Her makinenin tepesine üretim sayılarını görebilecekleri sayaçlar yerleştirdiler. Bu sayaçlarda işçilerin ürettiği rakamlar net bir şekilde görünüyor. Ama herkes kendi makinesinin sayaçlarına değil, yanındaki makinenin sayaçlarına bakıyor. Sayaçlar takılır takılmaz patron temsilcilerinin elde etmek istediği rekabet hırsı ilk günden maalesef başarıyla sonuç vermeye başladı. İşçiler diğer makinedeki sayacı gördükçe inanılmaz bir hırsla, nefes almadan ona yetişmeye çalışıyor.
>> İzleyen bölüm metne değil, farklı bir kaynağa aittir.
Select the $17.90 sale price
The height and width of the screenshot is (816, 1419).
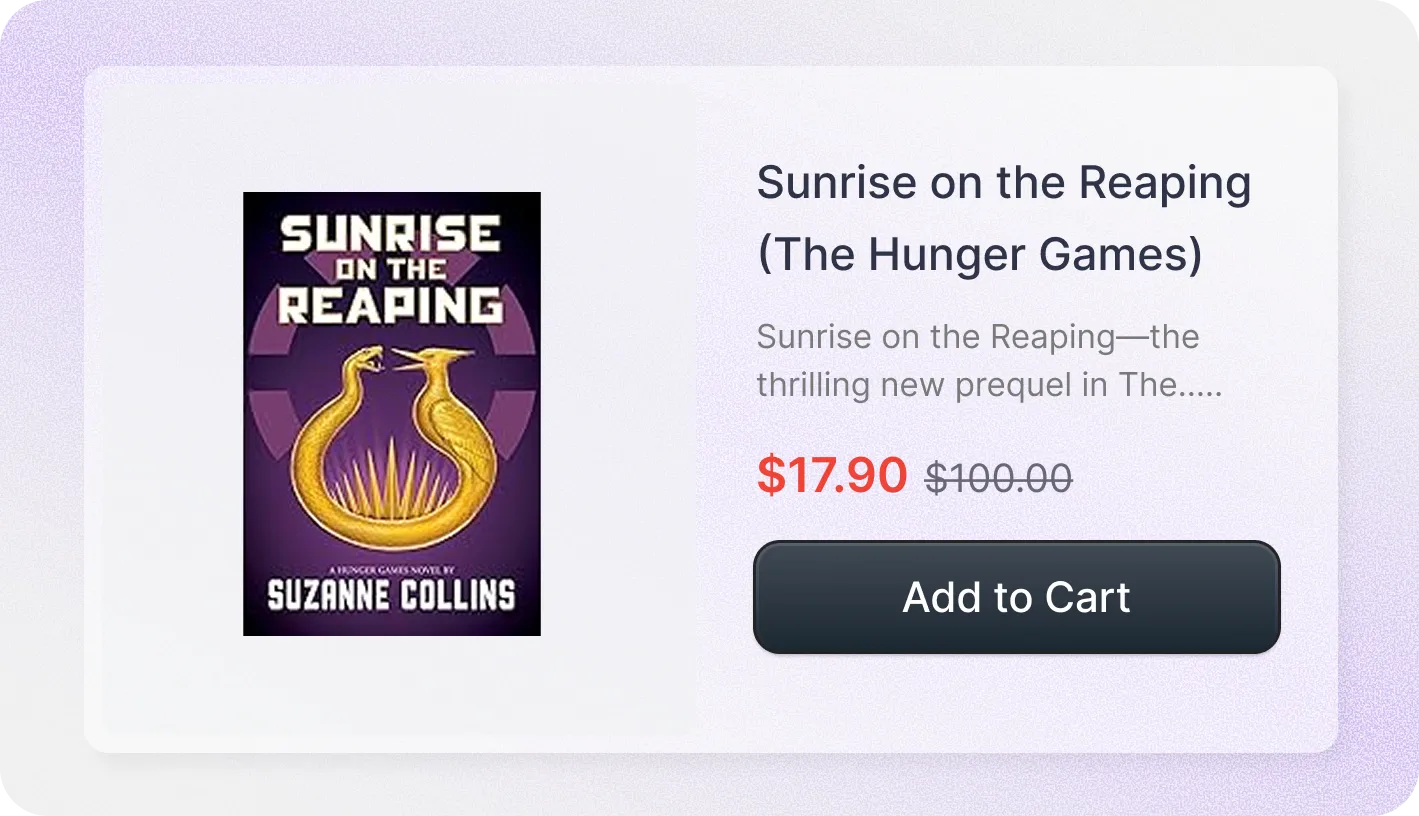point(832,475)
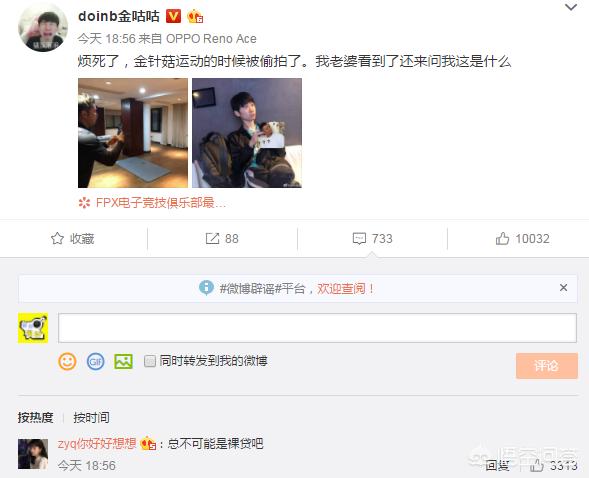Open the emoji smiley picker

click(67, 362)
Makine başında kurulan cümleler şöyle: “Baksana Aynur kaç yapmışlar? Bizi geçmişler mi? Hadi kızlar, bakın bizi geçiyorlar, biz de yapabiliriz, hadi çabuk olun!”
“Yüksek sayı yapalım, onları geçelim, en önde biz olalım” psikolojisinin sebebi sadece sayaçlar değil. En çok sayı çıkaran makineye ay sonunda ödül verilecek. Böylece hem işçiler daha seri çalışıyor, hem de işçilerin durumu sorgulaması, birlik olması engelleniyor. Küçük bir ödülle işçi kendine “niye bu kadar kendimi parçalıyorum?” sorusunu kolay kolay soramıyor. Her bir makinede en az üç kişi çalıştığını söylemiştim. Ay sonunda ödül makine başında çalışan bu 3 kişiye bölüştürülecek. Tabi ki bu 3 kişinin “uyum” içinde çalışması zorunlu kılınıyor. Eğer bu 3 kişiden biri diğeri kadar seri ve hırslı çalışmıyorsa hemen dışlanıyor “Bak senin yüzünden sayı çıkaramıyoruz, çok tuvalete gidiyorsun. Çok su içmeye gidiyorsun. Senin yüzünden ay sonunda ödülü biz alamayacağız” lafları söylenmeye başladı bile. Bundan çıkan gerilimler işçilerin arasındaki dayanışmayı ve kardeşliği daha da parçalıyor. Böylelikle ustabaşı veya patron temsilcilerinin işçilere “hadi hadi” demesine de gerek kalmıyor. Bunu zaten işçi diğer işçi arkadaşına kendisi söylüyor.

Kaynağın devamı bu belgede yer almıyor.